Niu Says Revenue Nearly Doubled in Fourth Quarter, Beats Estimates

Shares in the Chinese maker of electric scooters ended 3 cents higher Monday, at $8.18 apiece.

Author: CapitalWatch Staff   

The stock of Niu Technologies (Nasdaq: NIU) inched up 3 cents on the day, to $8.18 per American depositary share, after the Chinese maker of electric scooters posted better-than-expected revenue for the fourth quarter.

The Beijing-based company said in a statement Monday that its revenue for the three months through December has nearly doubled year-over-year to $63.7 million. It also reported that its net loss has narrowed by 34 percent to $4.8 million from the same period of 2017. Net loss per share was 7 cents.

Niu said it sold 93,611 e-scooters during the fourth quarter, up 78 percent year-over-year. It had 760 distributors in China and 22 distributors overseas covering 27 countries by year-end.

"Our performance in the quarter was impressive, especially considering that we were in a slower seasonal period," Niu's chief executive office, Yan Li, stated. "Solid demand for e-scooters combined with our expanded product portfolio and growing sales network drove volume growth at 78% and revenue growth at 95% year over year, well ahead of our initial guidance."

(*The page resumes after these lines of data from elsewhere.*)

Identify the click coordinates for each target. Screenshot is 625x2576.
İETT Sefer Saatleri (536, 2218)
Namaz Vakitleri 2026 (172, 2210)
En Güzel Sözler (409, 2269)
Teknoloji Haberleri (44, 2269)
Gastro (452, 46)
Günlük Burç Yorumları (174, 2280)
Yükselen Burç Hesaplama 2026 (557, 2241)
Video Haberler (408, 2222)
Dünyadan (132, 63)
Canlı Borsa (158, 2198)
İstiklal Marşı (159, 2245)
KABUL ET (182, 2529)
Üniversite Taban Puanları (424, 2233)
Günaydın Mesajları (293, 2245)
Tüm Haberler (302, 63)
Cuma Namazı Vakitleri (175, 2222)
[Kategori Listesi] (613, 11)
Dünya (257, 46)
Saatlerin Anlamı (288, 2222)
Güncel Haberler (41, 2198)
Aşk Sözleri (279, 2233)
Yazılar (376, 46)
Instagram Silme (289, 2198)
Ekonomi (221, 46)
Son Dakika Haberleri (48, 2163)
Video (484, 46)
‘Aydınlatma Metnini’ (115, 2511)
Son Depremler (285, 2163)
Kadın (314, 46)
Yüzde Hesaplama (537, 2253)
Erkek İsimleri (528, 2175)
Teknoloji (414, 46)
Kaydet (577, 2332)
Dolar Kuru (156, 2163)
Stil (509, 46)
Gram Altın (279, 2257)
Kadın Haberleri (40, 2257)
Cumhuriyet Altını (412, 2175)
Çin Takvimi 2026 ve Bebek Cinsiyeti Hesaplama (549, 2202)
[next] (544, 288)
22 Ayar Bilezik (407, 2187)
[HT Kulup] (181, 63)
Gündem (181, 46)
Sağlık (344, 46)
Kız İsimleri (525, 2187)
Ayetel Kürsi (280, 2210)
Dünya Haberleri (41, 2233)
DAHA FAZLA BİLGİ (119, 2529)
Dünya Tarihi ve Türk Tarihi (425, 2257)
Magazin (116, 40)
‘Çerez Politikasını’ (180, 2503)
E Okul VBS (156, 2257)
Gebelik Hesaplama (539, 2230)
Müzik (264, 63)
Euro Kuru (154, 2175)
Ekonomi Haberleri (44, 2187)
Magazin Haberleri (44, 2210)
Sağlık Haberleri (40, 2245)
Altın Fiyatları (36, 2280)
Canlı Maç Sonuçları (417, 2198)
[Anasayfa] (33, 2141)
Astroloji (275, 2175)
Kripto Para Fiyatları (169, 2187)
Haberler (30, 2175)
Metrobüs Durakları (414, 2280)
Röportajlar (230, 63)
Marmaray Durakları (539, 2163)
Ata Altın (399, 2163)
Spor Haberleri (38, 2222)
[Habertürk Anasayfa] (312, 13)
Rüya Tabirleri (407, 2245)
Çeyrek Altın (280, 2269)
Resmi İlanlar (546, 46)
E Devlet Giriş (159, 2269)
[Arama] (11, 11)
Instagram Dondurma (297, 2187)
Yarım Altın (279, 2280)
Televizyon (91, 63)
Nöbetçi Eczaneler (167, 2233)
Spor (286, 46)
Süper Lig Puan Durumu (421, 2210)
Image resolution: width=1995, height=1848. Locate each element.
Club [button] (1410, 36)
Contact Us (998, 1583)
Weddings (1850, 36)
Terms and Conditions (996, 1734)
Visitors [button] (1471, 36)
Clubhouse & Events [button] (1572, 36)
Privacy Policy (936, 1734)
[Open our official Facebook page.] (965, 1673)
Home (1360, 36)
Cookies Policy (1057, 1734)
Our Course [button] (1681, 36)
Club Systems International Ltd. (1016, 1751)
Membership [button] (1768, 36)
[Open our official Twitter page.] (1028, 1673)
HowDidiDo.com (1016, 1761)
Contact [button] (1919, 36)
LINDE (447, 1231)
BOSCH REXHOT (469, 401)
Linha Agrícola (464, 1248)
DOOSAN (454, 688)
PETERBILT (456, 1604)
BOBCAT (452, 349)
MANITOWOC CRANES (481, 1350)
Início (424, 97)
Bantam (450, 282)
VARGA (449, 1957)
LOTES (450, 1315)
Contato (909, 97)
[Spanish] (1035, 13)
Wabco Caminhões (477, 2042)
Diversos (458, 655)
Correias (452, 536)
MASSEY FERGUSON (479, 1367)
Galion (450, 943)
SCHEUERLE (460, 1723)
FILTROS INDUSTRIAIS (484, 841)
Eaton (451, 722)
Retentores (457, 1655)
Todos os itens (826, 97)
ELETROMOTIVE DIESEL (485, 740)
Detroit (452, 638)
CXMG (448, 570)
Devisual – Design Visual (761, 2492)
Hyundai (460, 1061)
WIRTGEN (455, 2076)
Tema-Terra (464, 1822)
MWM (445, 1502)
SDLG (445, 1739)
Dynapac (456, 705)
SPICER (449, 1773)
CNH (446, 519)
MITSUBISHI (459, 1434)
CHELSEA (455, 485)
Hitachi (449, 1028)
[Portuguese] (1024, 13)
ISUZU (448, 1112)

Li also commented on the company's initial public offering, completed in October. Niu raised $63 million by selling 7 million ADSs at $9, the low end of the expected range.

"We accomplished much in our first quarter as a publicly-traded company. The IPO helped lift user brand awareness while also deepen distributor commitment," Li said.

For the full year, Niu reported revenue of $220.1 million and $52 million in losses.

The company forecast revenue in the range of 285 million to 305 million yuan, representing a year-over-year increase of 65 to 77 percent.